* [Instructions for the task]: Copy the material from the line containing "Tap the AV2VGA text on the box" through the line containing "Action: [146, 842]", swapping "caption" for "title" and leaving everything else unchanged. Omit the pictures from your answer.

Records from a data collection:
_ _ _

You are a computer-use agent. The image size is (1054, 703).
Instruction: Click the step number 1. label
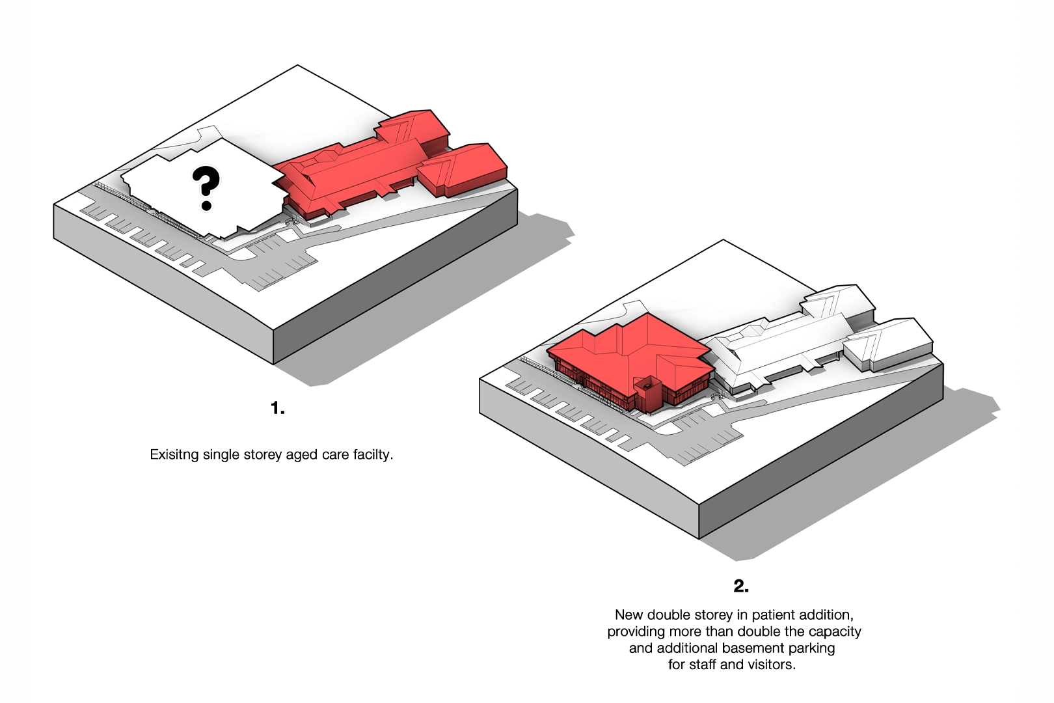pyautogui.click(x=278, y=408)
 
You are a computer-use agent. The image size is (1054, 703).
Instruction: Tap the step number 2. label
pyautogui.click(x=741, y=586)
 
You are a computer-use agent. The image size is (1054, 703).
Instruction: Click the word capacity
pyautogui.click(x=833, y=632)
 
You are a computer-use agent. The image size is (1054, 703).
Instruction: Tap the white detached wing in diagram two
pyautogui.click(x=888, y=346)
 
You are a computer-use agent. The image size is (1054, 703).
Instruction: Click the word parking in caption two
pyautogui.click(x=811, y=648)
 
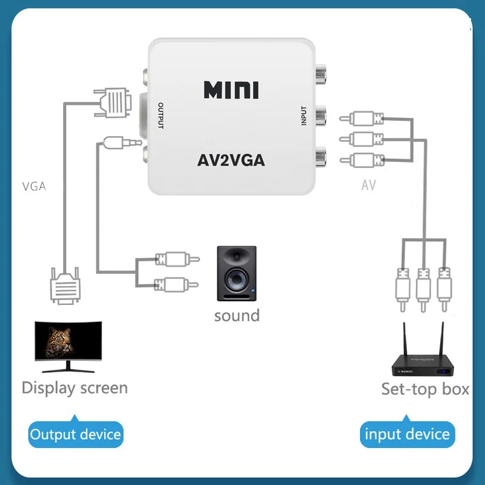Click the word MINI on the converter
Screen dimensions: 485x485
(231, 90)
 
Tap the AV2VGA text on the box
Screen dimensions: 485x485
(231, 161)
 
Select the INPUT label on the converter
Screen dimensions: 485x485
(304, 116)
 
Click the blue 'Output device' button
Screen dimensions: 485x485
(76, 434)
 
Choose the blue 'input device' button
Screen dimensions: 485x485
(407, 434)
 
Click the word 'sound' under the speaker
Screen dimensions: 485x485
(236, 315)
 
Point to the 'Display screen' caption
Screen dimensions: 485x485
(75, 388)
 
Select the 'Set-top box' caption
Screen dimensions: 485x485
(425, 389)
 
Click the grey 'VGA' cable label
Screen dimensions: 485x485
(33, 186)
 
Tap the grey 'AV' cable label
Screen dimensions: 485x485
(369, 185)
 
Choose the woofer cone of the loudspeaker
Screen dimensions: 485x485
(236, 279)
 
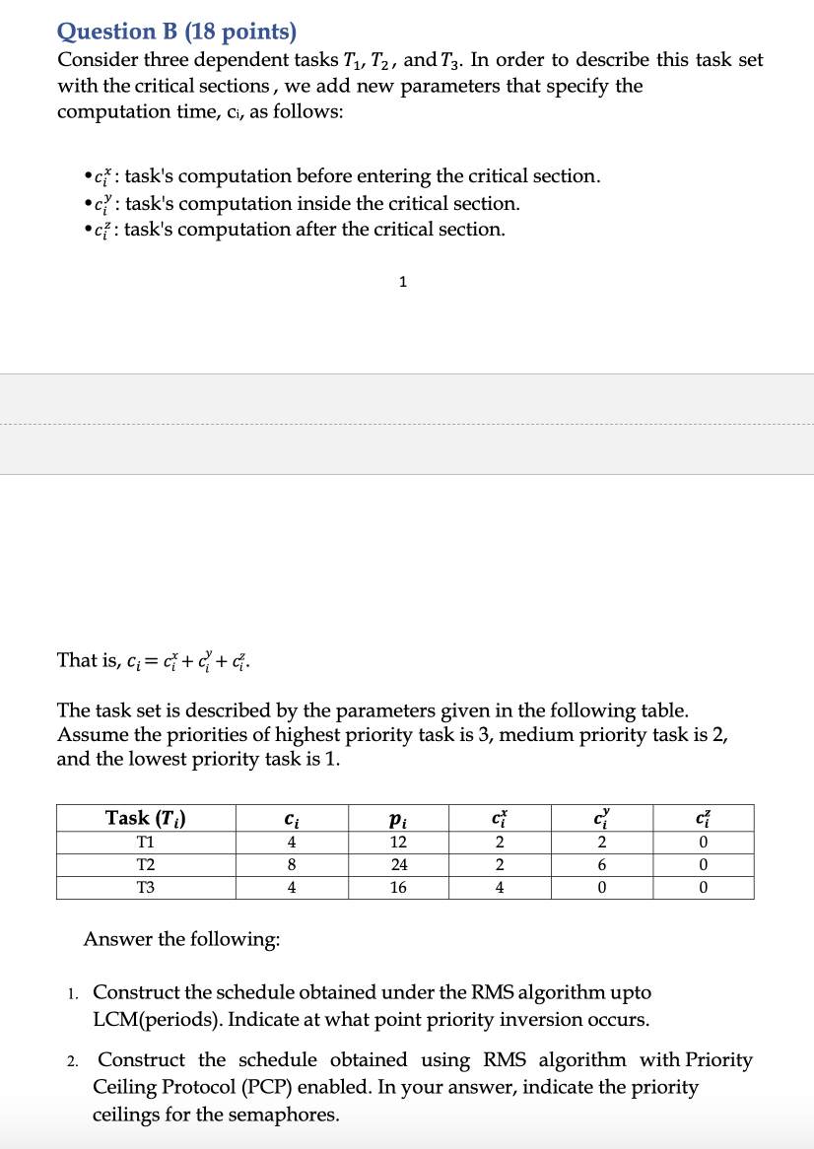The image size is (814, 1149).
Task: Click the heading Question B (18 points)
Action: [176, 32]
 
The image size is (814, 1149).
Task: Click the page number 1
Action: [402, 282]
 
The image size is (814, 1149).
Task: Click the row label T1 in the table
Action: [146, 842]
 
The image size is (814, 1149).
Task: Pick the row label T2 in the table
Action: [146, 864]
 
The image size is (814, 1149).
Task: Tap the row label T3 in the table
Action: [146, 887]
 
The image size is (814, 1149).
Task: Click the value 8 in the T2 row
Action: [291, 864]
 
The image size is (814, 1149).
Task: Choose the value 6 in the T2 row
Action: [602, 864]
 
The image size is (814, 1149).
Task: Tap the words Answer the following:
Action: [181, 939]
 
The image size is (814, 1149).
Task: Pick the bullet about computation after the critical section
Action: [296, 230]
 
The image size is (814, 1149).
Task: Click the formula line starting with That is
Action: [155, 660]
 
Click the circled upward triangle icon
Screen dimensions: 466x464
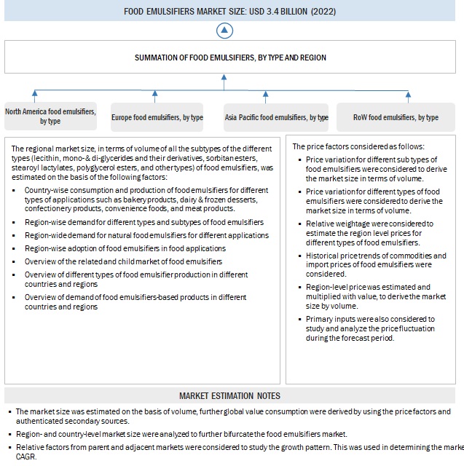[x=226, y=30]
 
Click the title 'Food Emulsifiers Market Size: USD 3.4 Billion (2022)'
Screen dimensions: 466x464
[x=231, y=11]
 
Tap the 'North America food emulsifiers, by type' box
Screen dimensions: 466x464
[x=50, y=116]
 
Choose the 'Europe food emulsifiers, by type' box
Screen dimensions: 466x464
[x=157, y=117]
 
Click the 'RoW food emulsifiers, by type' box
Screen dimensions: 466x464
[x=396, y=117]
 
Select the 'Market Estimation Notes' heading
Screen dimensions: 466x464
[x=229, y=395]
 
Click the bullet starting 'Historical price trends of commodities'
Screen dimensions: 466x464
[x=376, y=265]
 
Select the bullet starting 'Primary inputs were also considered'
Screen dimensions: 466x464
[x=371, y=328]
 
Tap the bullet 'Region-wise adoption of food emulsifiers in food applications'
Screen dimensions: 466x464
[x=125, y=248]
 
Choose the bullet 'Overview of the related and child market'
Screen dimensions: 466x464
[x=123, y=261]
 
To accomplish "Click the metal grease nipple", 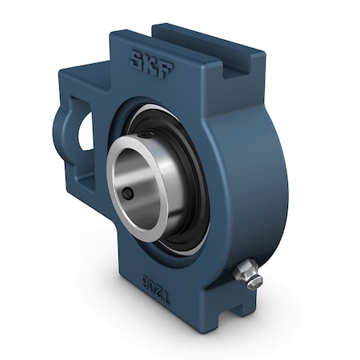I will tap(247, 274).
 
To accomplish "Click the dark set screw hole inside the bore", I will tap(128, 194).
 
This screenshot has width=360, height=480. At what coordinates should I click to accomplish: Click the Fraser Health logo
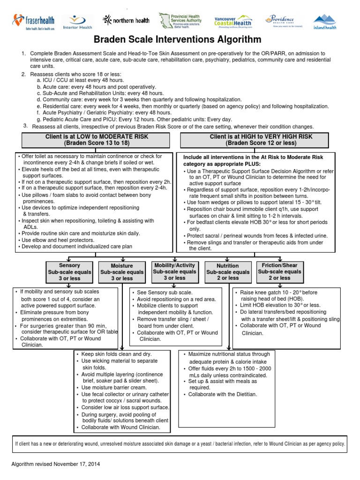point(34,22)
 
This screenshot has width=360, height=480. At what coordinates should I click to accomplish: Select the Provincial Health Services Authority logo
point(180,21)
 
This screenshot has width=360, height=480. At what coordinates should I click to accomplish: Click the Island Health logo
point(324,22)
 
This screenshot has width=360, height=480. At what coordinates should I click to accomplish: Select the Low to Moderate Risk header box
point(96,139)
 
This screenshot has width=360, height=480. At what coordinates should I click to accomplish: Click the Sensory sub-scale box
point(69,272)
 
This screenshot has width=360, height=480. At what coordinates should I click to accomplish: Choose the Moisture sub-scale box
point(122,272)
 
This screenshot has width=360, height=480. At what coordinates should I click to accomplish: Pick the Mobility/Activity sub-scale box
point(174,271)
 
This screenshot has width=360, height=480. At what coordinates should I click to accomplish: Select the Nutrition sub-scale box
point(228,272)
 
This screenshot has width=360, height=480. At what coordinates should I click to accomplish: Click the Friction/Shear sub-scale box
point(279,271)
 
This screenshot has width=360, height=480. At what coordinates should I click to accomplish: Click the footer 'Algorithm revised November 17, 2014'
point(56,464)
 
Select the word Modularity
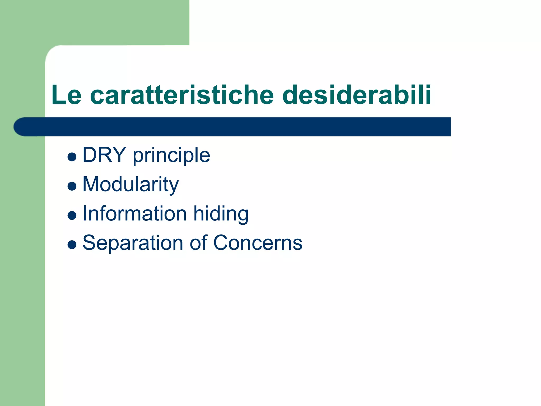(x=130, y=184)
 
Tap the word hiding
(x=221, y=215)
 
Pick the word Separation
(x=133, y=243)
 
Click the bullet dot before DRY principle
(x=72, y=157)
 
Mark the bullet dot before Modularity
(x=72, y=186)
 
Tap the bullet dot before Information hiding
(x=72, y=215)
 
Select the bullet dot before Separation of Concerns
(x=72, y=244)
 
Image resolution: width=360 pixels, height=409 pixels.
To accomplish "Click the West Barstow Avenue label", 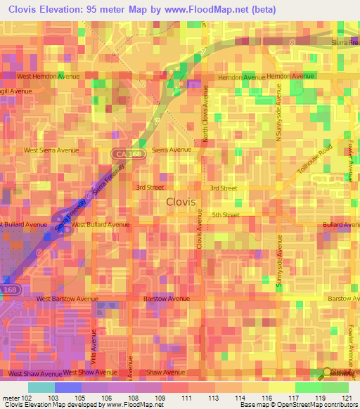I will pos(64,299).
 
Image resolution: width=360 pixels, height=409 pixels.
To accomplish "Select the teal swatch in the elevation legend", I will pos(41,387).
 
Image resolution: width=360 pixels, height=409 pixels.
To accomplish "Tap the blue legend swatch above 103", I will pos(68,387).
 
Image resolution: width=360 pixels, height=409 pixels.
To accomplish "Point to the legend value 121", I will pos(346,397).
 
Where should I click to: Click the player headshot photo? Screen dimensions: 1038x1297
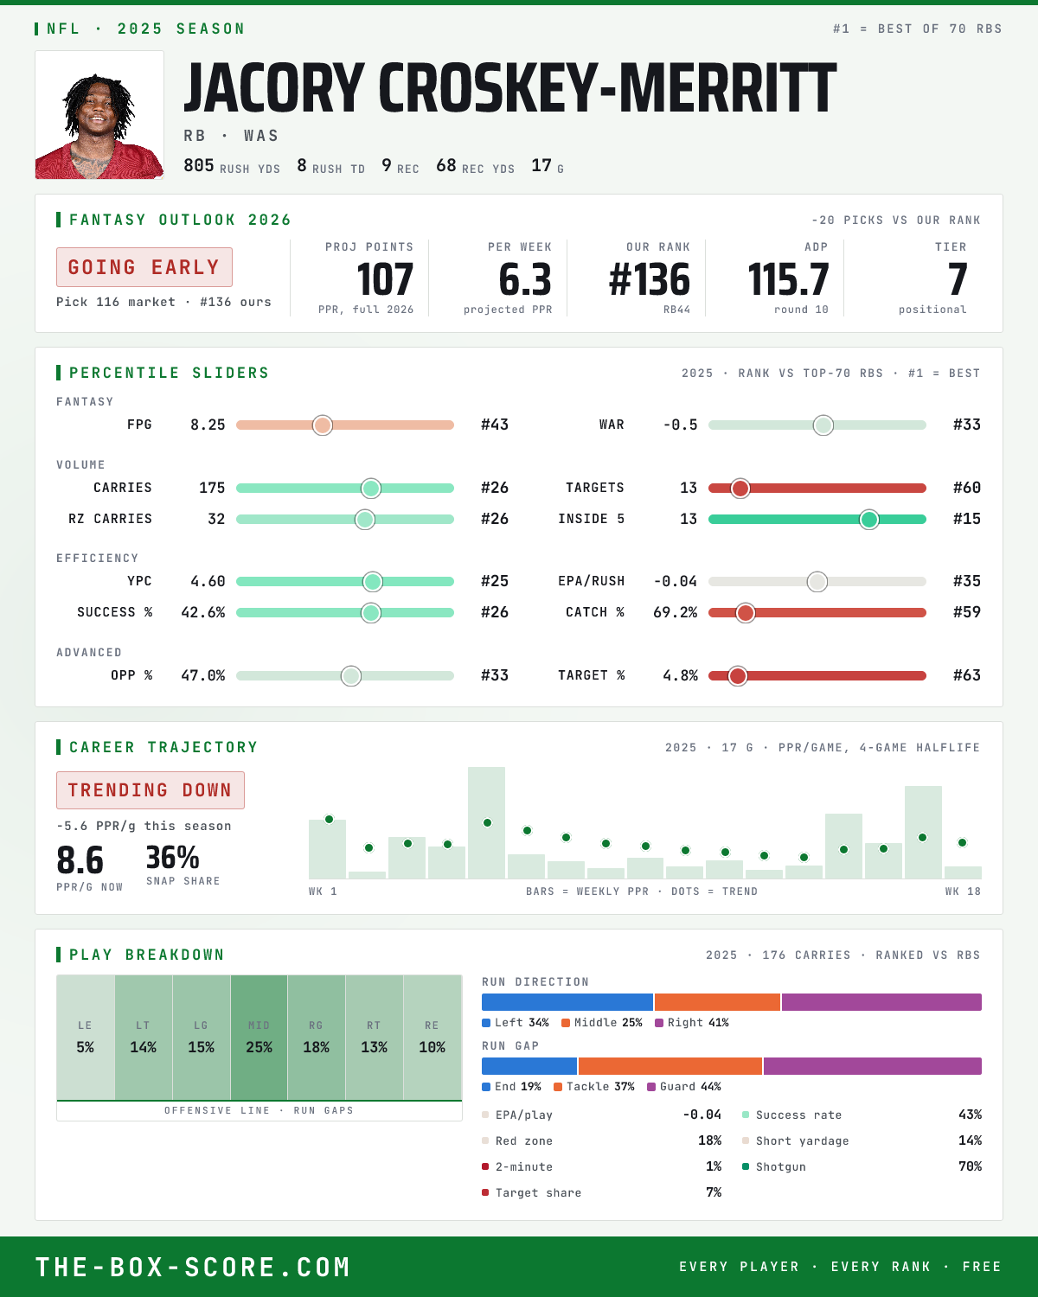(x=99, y=114)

_ _ _

* [The response]:
Tap the AV2VGA text on the box
Screen dimensions: 485x485
(231, 161)
 
Select the INPUT label on the converter
Screen dimensions: 485x485
(304, 116)
 
Click the blue 'Output device' button
Screen dimensions: 485x485
(76, 434)
 
Choose the blue 'input device' button
Screen dimensions: 485x485
(407, 434)
 
Click the word 'sound' under the speaker
Screen dimensions: 485x485
(236, 315)
 
Point to the 'Display screen' title
Screen dimensions: 485x485
(75, 388)
 
Select the 'Set-top box' title
Screen dimensions: 485x485
(425, 389)
 
Click the grey 'VGA' cable label
Screen dimensions: 485x485
(33, 186)
 
Tap the grey 'AV' cable label
Screen dimensions: 485x485
(369, 185)
 
Choose the woofer cone of the loudspeaker
Screen dimensions: 485x485
(236, 279)
 
The image size is (814, 1149).
Task: Click the heading Question B (18 points)
Action: [176, 32]
 
The image size is (814, 1149).
Task: Click the page number 1
Action: [402, 282]
 
The image size is (814, 1149).
Task: Click the row label T1 in the table
Action: [146, 842]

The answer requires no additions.